(Stored items)
# # # #

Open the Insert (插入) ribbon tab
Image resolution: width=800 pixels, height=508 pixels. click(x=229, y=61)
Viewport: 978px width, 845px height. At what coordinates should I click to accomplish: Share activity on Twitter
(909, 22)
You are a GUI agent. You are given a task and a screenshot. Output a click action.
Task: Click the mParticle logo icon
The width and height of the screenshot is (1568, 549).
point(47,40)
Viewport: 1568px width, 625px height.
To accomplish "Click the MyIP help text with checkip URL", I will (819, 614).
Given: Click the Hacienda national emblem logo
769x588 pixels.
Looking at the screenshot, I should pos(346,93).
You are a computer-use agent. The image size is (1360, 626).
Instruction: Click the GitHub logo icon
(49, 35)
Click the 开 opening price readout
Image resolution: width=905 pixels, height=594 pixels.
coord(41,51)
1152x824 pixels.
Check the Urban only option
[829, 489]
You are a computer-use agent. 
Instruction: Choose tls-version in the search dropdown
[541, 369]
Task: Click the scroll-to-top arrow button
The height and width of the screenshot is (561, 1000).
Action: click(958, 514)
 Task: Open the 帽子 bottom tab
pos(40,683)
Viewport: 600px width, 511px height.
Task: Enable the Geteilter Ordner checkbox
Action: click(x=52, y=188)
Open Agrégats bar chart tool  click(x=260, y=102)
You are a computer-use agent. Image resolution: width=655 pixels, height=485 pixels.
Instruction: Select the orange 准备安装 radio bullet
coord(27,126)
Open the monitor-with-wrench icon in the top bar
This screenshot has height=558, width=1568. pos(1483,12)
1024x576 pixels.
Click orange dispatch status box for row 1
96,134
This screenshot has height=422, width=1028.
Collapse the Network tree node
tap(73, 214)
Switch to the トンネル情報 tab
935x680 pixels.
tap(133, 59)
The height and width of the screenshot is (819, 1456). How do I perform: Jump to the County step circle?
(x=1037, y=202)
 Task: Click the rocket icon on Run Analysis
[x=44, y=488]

# # # #

Assignment
Your task is to repeat the records exactly. Begin at their first line and stop after the line containing "You are a GUI".

Response box
Open the Insert (插入) ribbon tab
Image resolution: width=800 pixels, height=508 pixels. click(x=229, y=61)
Viewport: 978px width, 845px height. At what coordinates should I click to accomplish: Share activity on Twitter
(909, 22)
You are a GUI agent. You are given a task and a screenshot. Output a click action.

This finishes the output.